• [Data supplied]:

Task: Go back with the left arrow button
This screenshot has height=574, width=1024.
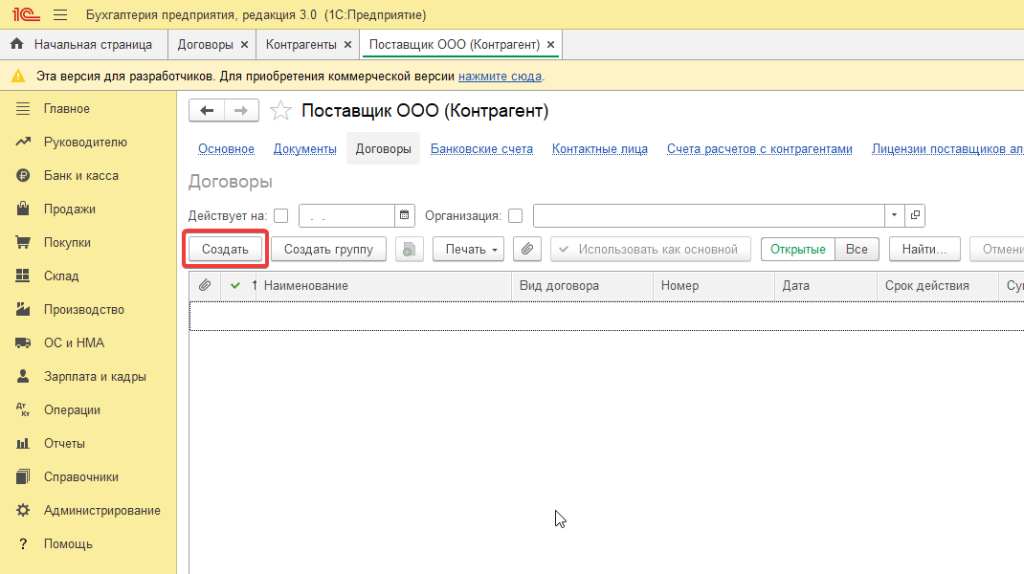Action: click(x=207, y=110)
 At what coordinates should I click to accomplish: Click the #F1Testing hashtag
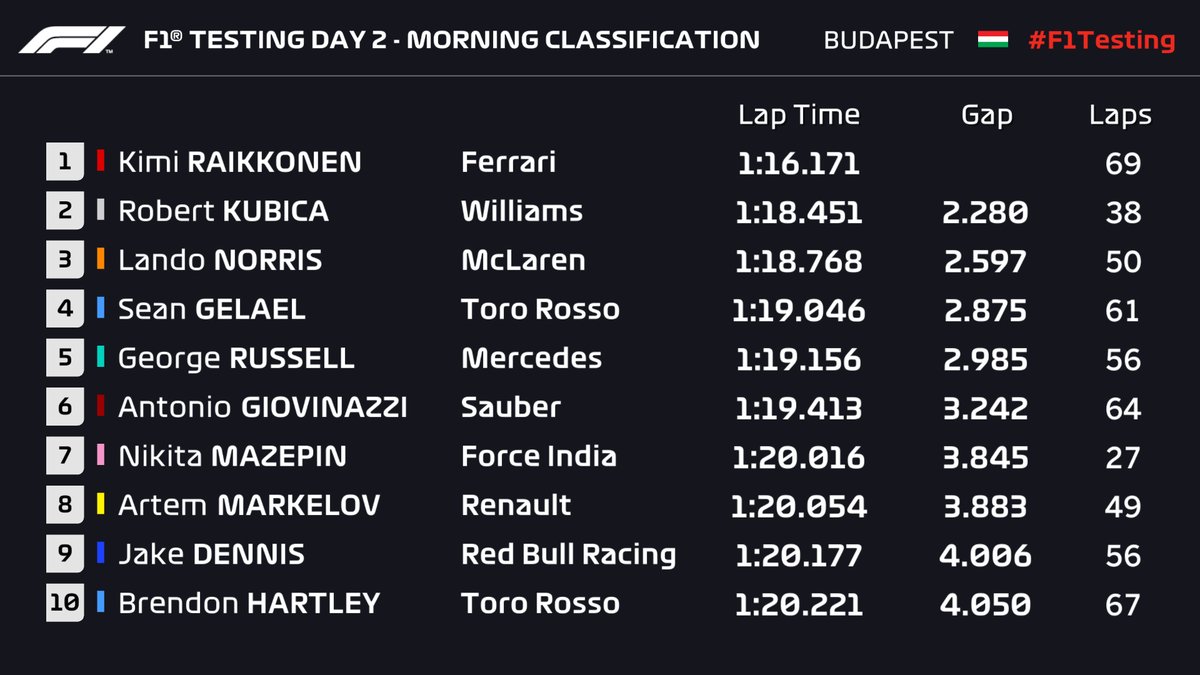tap(1101, 41)
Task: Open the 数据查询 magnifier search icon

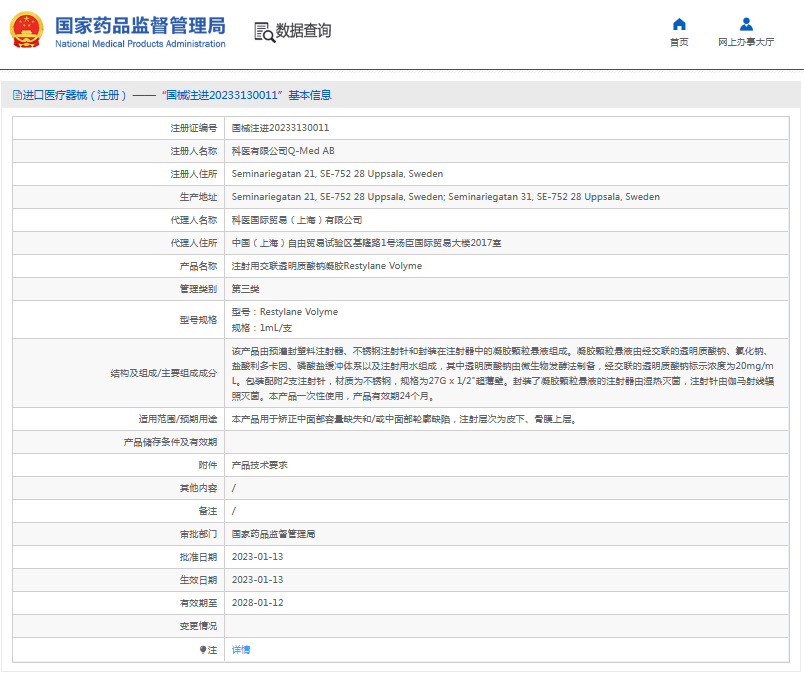Action: [x=264, y=32]
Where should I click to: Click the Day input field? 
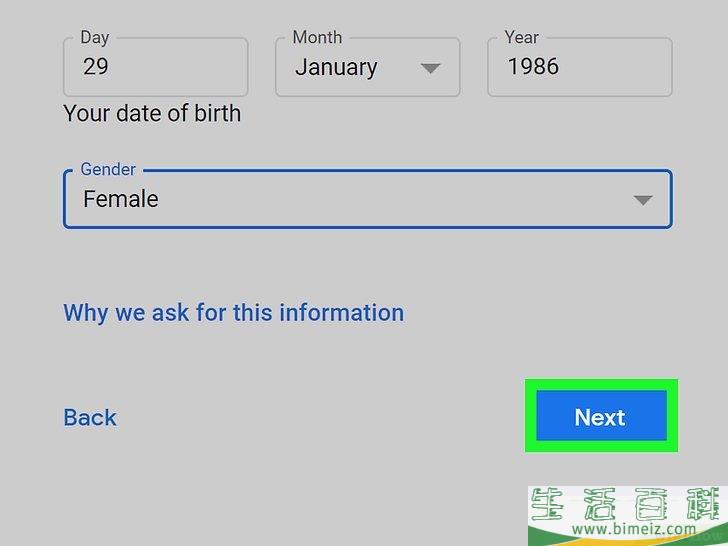[x=156, y=67]
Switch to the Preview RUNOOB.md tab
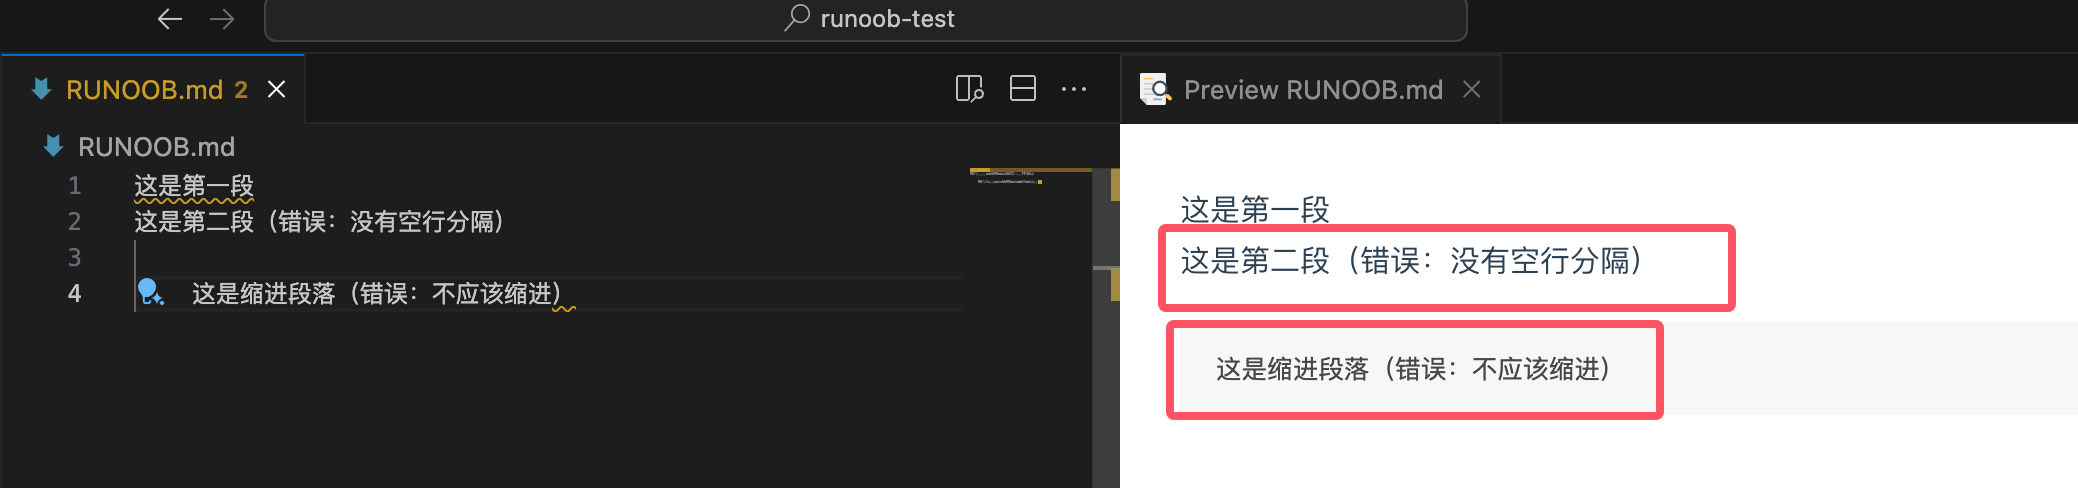Image resolution: width=2078 pixels, height=488 pixels. 1312,90
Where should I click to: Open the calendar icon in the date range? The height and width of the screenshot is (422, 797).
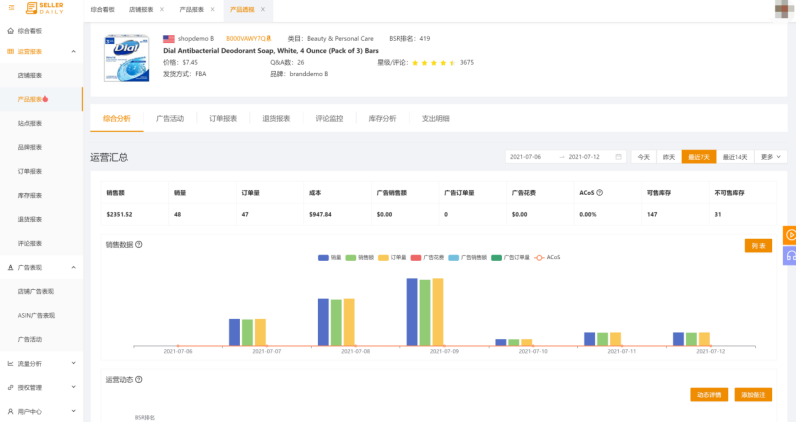click(619, 157)
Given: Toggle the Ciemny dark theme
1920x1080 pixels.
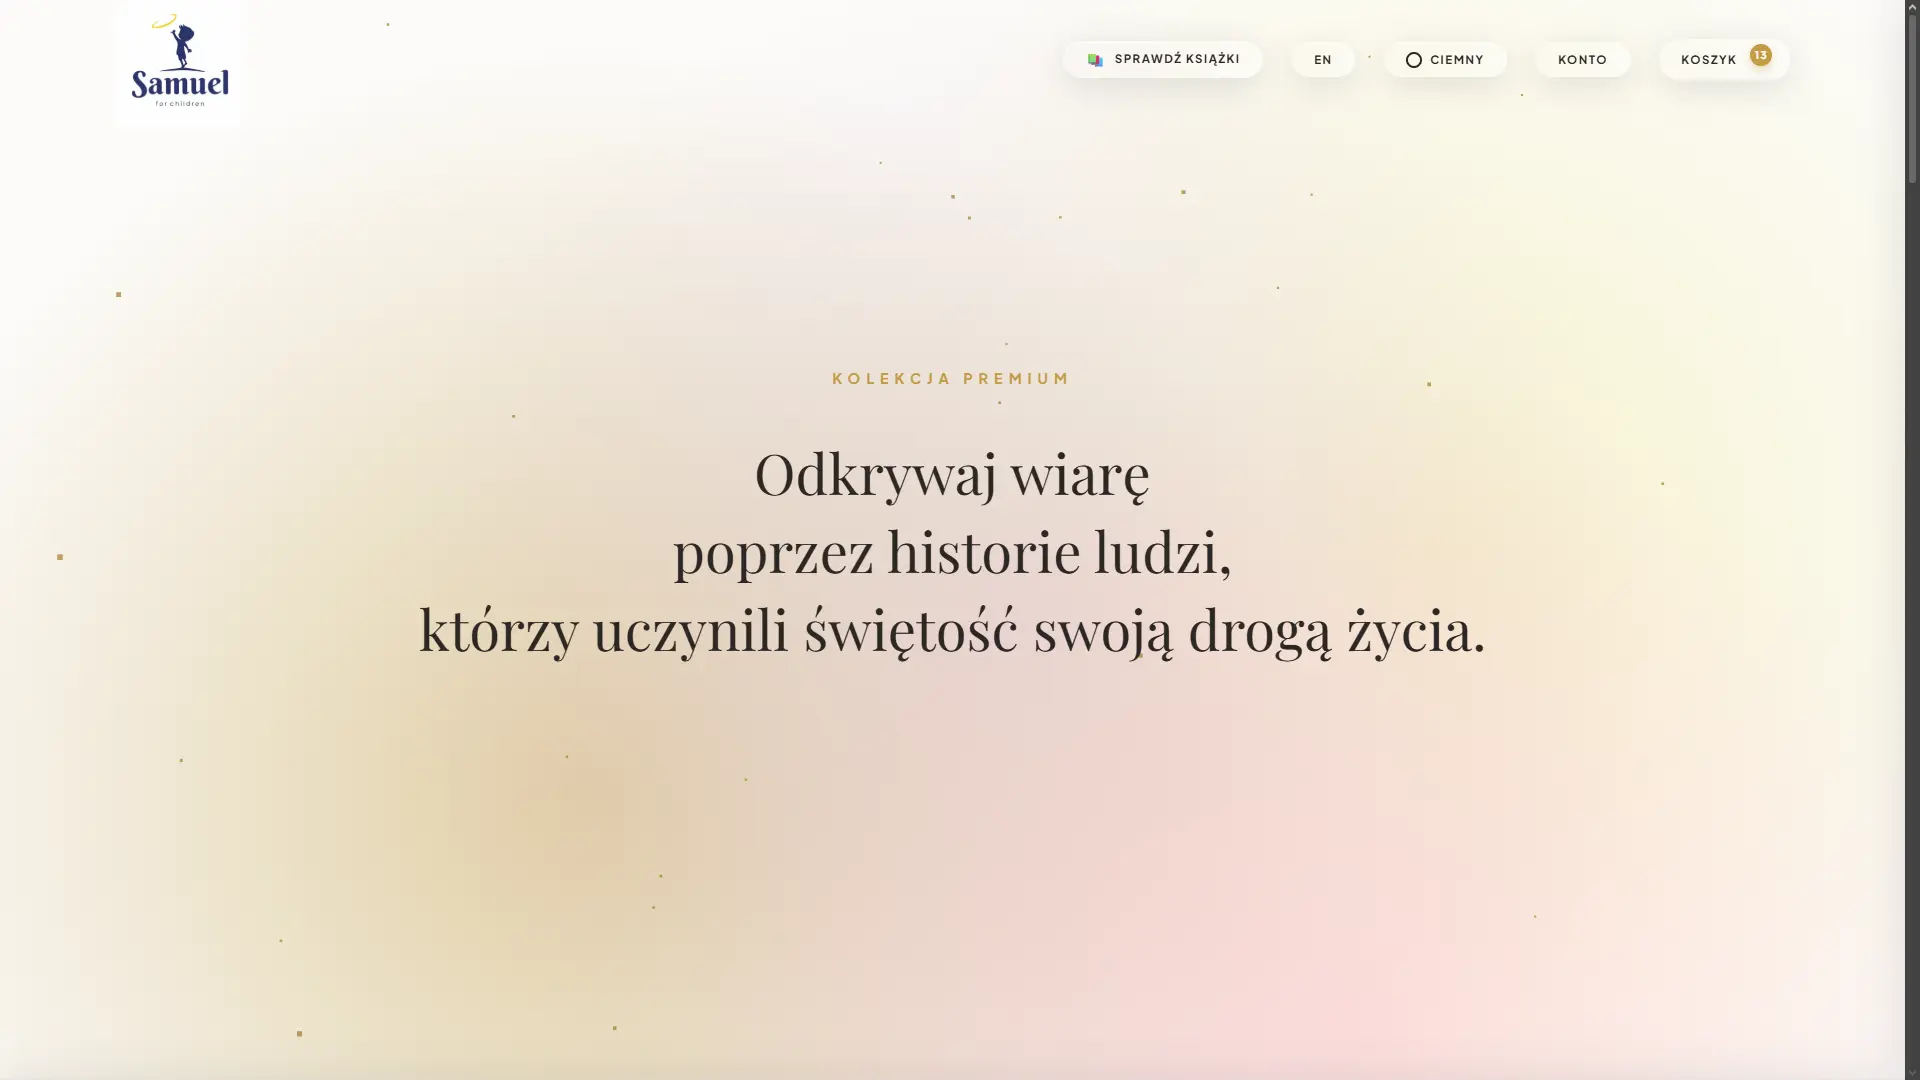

• [The task]: Return all material verbatim, pictures omitted.

• [Task response]:
Task: Go back with the left arrow button
This screenshot has height=574, width=1024.
Action: click(x=207, y=110)
 At what coordinates should I click to accomplish: Click the #F1Testing hashtag
tap(1101, 41)
Task: Open the 数据查询 magnifier search icon

Action: [x=264, y=32]
Where should I click to: Click the Day input field? 
[x=156, y=67]
Switch to the Preview RUNOOB.md tab
Image resolution: width=2078 pixels, height=488 pixels. 1312,90
Where should I click to: Open the calendar icon in the date range? The height and width of the screenshot is (422, 797).
click(619, 157)
Given: Toggle the Ciemny dark theme
1920x1080 pixels.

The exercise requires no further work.